# [BRIEF]
Extract each line from the entries below that has the string "help" in it.

──────── INPUT

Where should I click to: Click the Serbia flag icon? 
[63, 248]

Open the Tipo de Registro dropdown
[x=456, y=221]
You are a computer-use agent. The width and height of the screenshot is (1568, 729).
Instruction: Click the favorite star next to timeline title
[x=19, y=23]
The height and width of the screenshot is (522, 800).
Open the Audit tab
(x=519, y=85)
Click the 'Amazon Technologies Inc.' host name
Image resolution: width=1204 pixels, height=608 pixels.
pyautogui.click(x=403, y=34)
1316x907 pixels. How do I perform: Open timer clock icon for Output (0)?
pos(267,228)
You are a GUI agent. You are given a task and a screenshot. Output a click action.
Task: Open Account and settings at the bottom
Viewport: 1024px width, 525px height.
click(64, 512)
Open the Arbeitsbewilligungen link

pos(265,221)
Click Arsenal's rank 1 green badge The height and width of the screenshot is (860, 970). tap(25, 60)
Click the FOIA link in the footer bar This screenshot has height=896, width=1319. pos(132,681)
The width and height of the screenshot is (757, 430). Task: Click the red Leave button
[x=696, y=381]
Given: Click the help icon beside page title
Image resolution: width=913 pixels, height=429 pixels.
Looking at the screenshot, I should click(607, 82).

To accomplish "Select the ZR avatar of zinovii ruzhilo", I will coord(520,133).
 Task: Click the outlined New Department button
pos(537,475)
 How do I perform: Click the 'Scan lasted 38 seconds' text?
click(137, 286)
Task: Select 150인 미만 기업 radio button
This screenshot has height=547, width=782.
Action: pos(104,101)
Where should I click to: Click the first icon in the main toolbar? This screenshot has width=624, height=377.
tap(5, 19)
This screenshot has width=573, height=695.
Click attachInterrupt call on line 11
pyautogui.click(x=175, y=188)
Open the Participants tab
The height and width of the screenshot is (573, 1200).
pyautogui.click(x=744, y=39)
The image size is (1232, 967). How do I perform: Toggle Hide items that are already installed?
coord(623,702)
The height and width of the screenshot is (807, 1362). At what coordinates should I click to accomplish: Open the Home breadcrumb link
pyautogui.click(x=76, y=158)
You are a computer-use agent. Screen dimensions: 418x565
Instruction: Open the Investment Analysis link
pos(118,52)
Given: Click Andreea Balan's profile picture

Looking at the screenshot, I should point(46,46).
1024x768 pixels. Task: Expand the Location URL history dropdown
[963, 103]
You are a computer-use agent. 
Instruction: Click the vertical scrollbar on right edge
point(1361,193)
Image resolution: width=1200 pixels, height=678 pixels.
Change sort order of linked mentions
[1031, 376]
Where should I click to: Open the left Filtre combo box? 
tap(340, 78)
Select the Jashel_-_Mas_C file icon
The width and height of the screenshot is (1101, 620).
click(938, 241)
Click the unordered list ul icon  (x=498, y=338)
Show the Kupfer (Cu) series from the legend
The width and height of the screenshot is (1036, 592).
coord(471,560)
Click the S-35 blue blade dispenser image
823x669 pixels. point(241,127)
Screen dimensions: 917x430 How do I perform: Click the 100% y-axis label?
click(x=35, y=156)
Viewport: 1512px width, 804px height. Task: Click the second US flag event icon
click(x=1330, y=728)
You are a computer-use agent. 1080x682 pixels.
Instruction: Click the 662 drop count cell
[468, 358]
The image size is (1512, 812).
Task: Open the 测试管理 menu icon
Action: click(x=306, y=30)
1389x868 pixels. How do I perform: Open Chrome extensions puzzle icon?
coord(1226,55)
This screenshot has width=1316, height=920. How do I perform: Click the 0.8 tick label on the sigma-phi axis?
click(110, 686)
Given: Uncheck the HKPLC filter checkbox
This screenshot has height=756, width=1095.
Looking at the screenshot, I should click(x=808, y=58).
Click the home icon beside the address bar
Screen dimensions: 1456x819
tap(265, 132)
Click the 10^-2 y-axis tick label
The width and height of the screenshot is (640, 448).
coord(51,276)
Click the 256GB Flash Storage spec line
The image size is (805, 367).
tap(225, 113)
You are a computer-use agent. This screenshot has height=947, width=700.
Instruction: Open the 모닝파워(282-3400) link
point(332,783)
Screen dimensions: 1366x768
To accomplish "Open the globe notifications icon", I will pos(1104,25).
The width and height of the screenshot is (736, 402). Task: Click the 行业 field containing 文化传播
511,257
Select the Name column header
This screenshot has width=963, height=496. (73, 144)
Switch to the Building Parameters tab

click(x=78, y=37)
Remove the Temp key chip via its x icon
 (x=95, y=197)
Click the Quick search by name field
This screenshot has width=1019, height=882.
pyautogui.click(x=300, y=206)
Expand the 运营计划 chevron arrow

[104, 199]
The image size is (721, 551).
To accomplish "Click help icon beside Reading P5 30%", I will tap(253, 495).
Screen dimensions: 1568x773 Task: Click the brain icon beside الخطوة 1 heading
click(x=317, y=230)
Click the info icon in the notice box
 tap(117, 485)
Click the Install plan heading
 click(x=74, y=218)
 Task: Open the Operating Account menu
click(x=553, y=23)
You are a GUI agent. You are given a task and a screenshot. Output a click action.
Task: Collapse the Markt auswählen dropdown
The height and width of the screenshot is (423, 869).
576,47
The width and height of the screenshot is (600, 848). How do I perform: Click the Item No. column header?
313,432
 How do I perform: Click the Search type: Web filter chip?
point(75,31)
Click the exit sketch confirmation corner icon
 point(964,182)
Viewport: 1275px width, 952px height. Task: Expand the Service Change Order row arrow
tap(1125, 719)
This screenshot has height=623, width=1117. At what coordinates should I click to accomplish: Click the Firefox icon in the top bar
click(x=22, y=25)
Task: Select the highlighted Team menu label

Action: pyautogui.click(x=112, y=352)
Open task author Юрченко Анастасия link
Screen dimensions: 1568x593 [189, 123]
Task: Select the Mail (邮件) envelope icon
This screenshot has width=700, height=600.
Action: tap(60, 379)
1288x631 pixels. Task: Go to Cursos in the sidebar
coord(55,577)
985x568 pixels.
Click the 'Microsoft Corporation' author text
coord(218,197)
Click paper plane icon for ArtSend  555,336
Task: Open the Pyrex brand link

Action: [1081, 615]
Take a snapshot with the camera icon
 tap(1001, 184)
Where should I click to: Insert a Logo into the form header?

────────────────

# [EXERCISE ANSWER]
Given: Click the help icon beside page title
To accomplish "Click help icon beside Reading P5 30%", I will tap(253, 495).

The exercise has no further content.